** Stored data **

---+---

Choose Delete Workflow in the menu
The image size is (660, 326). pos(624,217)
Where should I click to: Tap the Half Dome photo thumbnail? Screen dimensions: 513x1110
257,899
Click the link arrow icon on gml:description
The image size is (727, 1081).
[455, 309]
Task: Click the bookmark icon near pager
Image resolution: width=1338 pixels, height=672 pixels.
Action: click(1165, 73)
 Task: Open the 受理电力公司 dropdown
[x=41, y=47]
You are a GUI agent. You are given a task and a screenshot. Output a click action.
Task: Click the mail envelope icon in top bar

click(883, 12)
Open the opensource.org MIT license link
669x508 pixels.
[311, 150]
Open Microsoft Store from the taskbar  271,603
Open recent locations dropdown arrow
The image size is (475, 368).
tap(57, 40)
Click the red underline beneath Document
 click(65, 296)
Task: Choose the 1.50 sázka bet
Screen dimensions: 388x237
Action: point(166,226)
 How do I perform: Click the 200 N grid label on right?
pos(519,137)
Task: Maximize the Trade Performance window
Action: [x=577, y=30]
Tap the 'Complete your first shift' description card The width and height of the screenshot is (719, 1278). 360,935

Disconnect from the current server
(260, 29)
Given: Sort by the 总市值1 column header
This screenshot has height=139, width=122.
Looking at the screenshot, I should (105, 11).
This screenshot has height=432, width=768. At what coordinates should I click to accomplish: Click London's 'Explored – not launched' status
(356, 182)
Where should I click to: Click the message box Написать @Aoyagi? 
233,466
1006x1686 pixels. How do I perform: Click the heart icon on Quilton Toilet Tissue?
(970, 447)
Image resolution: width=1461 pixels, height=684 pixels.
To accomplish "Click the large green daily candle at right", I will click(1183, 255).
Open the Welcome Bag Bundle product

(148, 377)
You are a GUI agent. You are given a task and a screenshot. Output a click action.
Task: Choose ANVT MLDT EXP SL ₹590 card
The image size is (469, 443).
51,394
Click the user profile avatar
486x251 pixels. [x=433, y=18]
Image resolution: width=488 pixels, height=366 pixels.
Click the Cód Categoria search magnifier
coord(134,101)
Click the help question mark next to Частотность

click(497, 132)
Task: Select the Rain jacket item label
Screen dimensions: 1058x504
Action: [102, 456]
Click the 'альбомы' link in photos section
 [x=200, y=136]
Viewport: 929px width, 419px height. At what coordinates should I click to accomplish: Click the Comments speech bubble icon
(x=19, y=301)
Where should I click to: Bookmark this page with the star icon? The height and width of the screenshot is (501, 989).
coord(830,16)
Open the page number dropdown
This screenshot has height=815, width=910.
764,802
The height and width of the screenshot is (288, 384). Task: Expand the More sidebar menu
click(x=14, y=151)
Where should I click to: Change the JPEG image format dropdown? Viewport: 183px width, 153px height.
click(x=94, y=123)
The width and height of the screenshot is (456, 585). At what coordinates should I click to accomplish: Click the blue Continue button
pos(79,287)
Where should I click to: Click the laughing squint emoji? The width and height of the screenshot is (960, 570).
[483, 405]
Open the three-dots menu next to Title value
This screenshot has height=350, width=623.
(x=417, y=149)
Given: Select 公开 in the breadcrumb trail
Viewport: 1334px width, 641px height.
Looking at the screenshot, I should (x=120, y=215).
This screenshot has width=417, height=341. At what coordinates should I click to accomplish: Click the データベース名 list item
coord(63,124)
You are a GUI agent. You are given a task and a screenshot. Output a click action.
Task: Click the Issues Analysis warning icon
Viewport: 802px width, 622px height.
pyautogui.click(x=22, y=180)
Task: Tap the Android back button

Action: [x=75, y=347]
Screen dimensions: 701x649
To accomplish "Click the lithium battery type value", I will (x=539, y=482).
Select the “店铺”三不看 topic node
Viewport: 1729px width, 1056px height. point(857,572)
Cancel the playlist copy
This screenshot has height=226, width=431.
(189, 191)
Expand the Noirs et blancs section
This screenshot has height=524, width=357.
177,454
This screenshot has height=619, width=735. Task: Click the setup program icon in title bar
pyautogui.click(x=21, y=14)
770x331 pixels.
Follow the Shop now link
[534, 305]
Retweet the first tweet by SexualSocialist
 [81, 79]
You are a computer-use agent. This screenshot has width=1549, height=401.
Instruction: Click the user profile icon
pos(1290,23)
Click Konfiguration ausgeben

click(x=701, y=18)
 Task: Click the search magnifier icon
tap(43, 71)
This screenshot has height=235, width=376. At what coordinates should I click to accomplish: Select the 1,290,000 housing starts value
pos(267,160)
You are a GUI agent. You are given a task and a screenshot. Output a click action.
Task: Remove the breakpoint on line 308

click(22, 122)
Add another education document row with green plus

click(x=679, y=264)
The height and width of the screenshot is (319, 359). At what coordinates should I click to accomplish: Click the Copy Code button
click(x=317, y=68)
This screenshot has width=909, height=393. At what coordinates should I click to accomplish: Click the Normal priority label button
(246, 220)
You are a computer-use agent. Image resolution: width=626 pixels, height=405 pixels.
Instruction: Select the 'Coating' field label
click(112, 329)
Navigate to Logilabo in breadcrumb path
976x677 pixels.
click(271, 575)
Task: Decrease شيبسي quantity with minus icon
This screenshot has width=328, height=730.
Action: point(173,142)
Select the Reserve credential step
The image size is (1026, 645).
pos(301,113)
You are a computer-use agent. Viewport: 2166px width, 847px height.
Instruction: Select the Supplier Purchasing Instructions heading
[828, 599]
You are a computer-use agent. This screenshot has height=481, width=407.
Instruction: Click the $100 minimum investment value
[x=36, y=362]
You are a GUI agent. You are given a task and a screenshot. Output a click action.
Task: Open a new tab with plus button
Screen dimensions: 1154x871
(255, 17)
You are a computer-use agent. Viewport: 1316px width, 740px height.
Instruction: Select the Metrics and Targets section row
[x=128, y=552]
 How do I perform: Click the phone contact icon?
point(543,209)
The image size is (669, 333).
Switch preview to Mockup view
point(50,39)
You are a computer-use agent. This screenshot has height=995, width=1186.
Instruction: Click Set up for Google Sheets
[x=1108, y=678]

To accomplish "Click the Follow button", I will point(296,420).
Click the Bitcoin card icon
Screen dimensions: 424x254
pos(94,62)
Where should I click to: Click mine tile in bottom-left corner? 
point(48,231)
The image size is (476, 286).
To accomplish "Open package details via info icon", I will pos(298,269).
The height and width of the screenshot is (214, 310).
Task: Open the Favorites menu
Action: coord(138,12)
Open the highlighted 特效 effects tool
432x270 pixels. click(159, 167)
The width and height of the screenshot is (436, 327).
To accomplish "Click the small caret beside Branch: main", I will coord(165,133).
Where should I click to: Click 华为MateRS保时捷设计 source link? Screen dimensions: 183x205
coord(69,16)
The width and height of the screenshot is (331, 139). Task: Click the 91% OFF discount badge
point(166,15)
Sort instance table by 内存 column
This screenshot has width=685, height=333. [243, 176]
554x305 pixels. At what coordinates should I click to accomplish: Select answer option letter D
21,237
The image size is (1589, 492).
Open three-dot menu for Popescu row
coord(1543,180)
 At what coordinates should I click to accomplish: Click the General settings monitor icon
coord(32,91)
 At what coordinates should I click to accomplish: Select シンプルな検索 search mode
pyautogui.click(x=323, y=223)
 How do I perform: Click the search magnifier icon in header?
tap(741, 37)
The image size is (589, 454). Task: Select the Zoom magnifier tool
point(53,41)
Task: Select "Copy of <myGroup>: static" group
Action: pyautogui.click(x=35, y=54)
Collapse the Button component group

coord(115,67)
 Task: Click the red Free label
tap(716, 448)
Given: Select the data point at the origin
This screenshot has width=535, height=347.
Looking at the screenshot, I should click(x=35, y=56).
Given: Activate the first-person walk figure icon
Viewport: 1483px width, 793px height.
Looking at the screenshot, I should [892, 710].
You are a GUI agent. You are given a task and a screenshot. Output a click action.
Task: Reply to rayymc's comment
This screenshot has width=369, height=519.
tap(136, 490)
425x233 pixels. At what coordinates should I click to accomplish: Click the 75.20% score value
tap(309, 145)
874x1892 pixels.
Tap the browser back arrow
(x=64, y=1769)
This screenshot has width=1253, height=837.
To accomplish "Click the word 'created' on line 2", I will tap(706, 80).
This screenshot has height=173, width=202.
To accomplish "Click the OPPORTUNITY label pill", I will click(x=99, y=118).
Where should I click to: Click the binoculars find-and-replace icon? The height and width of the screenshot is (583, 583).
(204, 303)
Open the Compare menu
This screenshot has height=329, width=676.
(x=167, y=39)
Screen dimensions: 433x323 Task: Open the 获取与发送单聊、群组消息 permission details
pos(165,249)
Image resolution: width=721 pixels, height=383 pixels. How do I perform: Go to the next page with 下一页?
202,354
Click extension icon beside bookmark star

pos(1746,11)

---+---

** TASK ITEM **
Having located the line containing "Where should I click to: Click the binoculars", set it down along with every line after it through the end of the data, reproducing each exactly.

** REPLY **
Where should I click to: Click the binoculars find-and-replace icon? The height and width of the screenshot is (583, 583).
(204, 303)
Open the Compare menu
This screenshot has height=329, width=676.
(x=167, y=39)
Screen dimensions: 433x323 Task: Open the 获取与发送单聊、群组消息 permission details
pos(165,249)
Image resolution: width=721 pixels, height=383 pixels. How do I perform: Go to the next page with 下一页?
202,354
Click extension icon beside bookmark star

pos(1746,11)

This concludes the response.